託送料金の補助は、送配電料金の引き下げになるが、送配電網を持っているのは従来からある大手10社グループだけであり、彼らへの補助金になる。また、これに応じて小売事業者が値段を同じ割合で下げるか不透明だ。国民一人一人への現金給付を配る事務手続きが大変だ。

だから、やりやすい政策として再エネ賦課金の引き下げが注目されたのだろう。再エネ事業者はかつて地域独占をしていた10社に接続して売電しているので販売量の把握をしやすい。再エネ賦課金とは、再エネの導入促進のために、それで発電した電気を市場価格よりも国が設定した高値で送配電会社が買い、差額を電力の使用者から集めて送電会社が支払う仕組みだ。この制度を始めた2012年から、再エネの発電量は急増している。
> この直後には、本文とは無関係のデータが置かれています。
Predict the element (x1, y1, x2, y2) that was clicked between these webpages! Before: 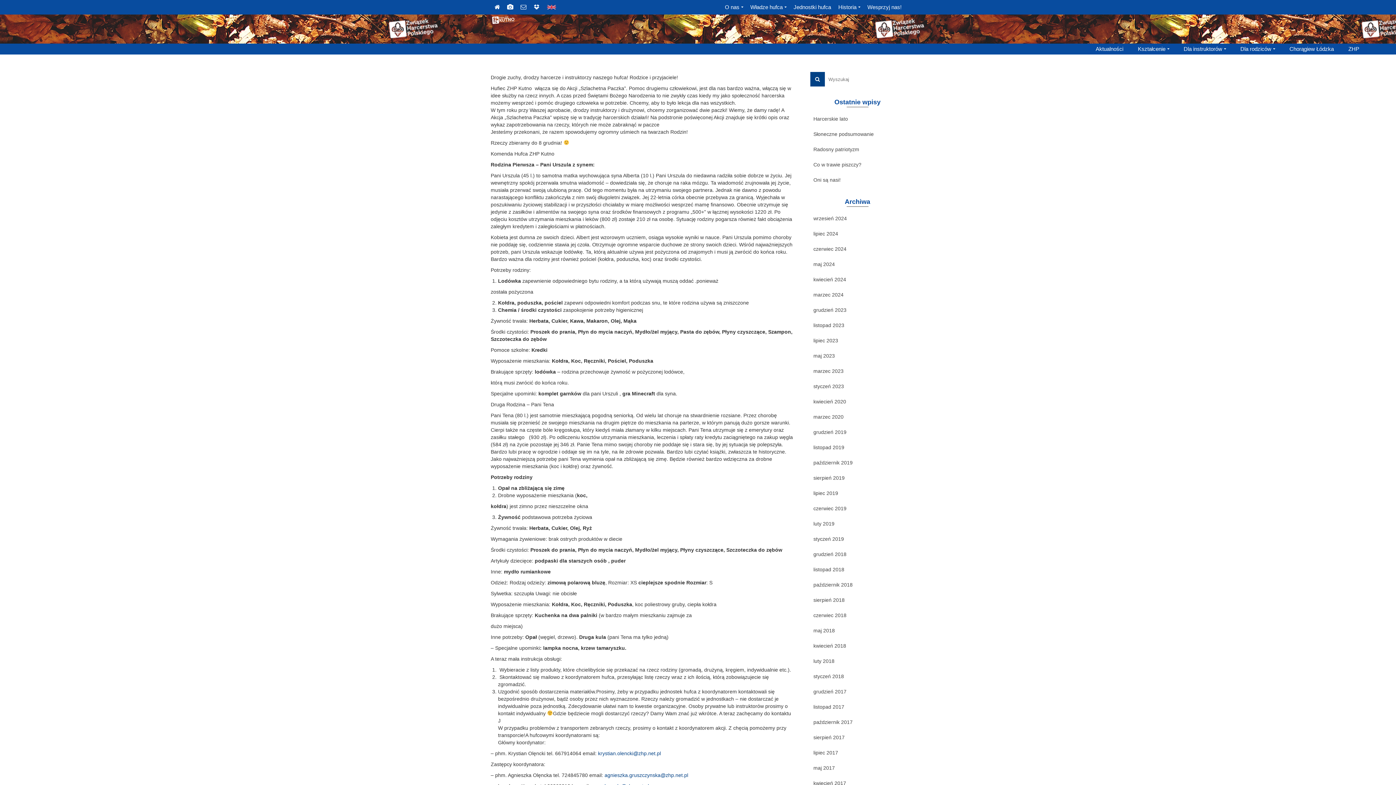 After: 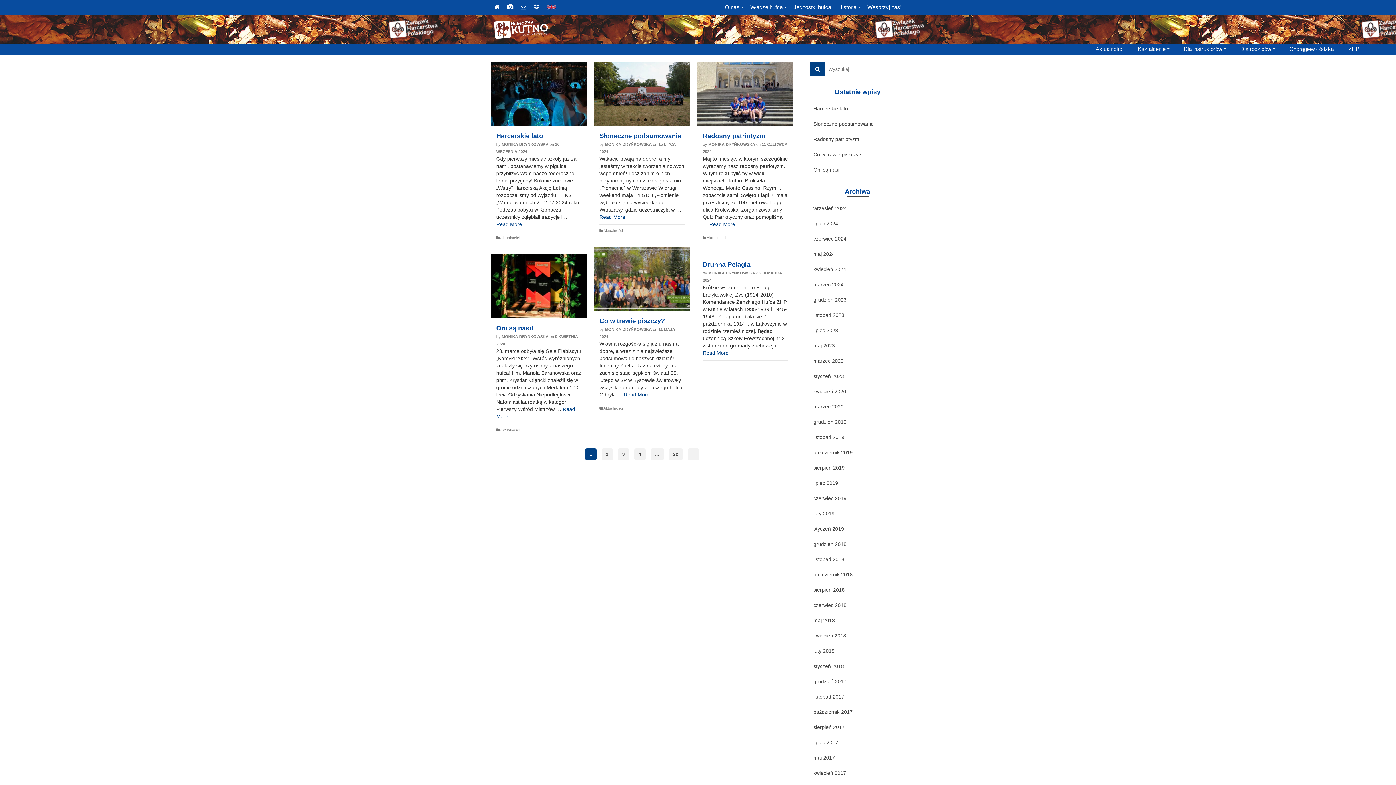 Action: bbox: (810, 72, 825, 86)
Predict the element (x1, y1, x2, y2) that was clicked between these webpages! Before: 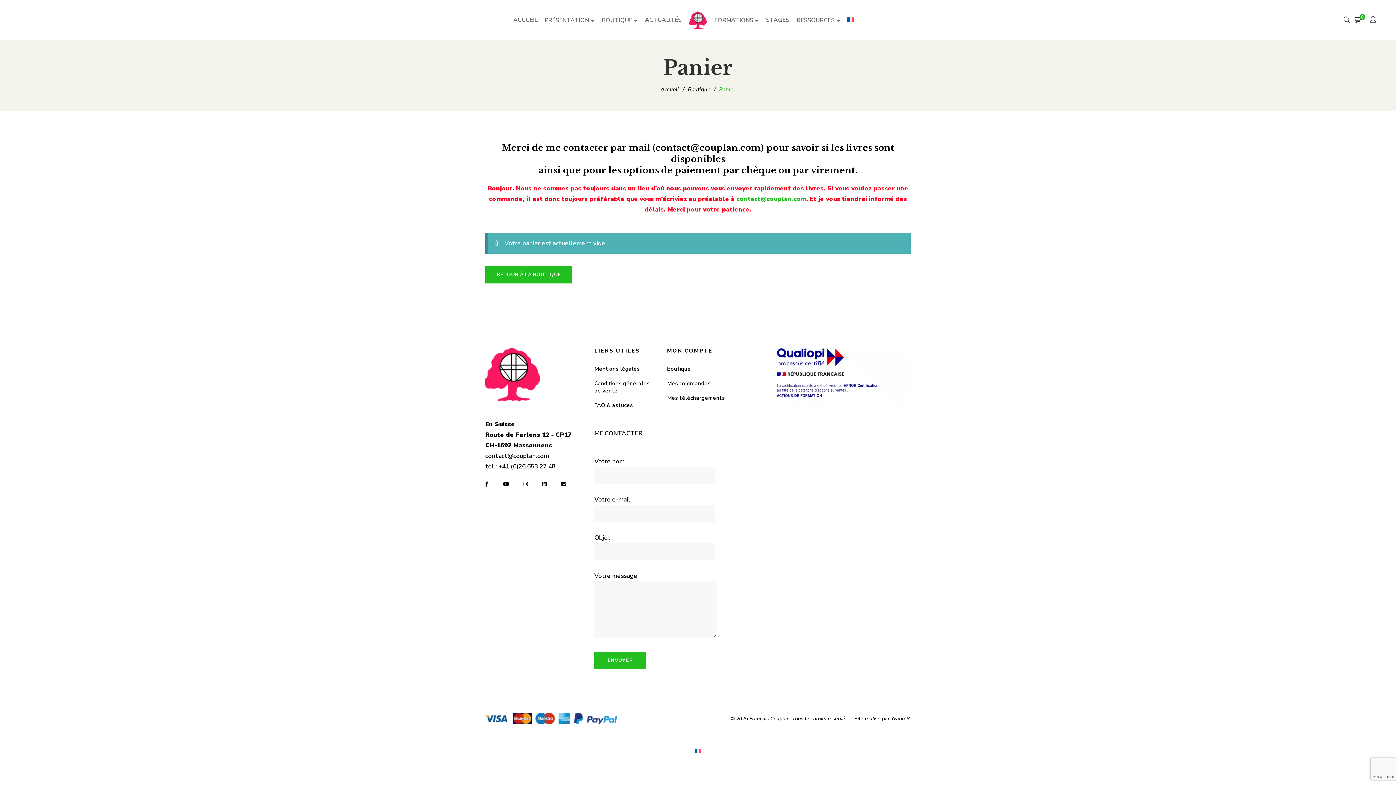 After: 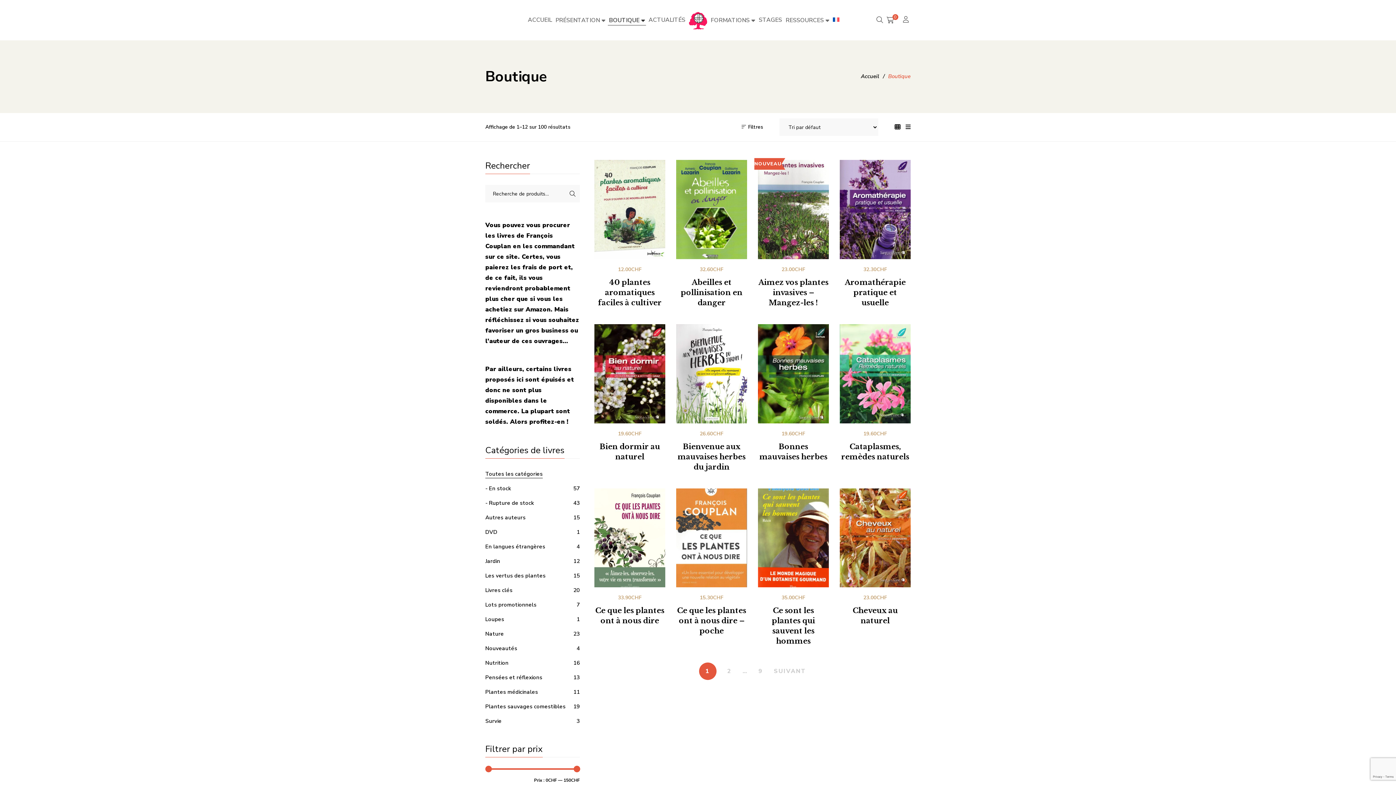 Action: label: RETOUR À LA BOUTIQUE bbox: (485, 266, 572, 283)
法律上、経産大臣が賦課金の買取り価格を引き下げることができる。しかし突然の契約変更には、再エネの発電事業者から猛烈な反対があるだろうし、国家賠償を求める訴訟があるかもしれない。詳細は現時点(10月24日)で不明だが、引き下げた場合に差額は国が負担することになるだろう。しかし再エネ賦課金は、年4兆2033億円(22年度見込み)の巨額だ。大幅に下げたら、国の負担は大変な金額になる。また再エネ導入促進のこれまでの政策とも矛盾する。

原発再稼働がまだまし、しかしやらない

そして、どの方法を実行しても、「いつまで」「どの規模で行うか」、全く先行きが見えない。経産省総合エネルギー調査会基本政策分科会で9月28日に、有識者委員たちがそろってこの疑問を示したが、出席した西村康稔経済産業大臣も、経産省・資源エネルギー庁の担当者も答えられなかった。それは当然だろう。化石燃料価格の上昇は長期しそうで、その先行きは世界の誰にもわからない。1年で上昇した月2000円分を引き下げることが目標になるだろうが、どこまで続くかで国の負担は変わる。電力は電気料金で14兆円(21年度)にもなる巨大な産業だ。22年にはそれが値上がりで2兆円ほど膨らみそうだが、それを国が負担したら大変な金額になる。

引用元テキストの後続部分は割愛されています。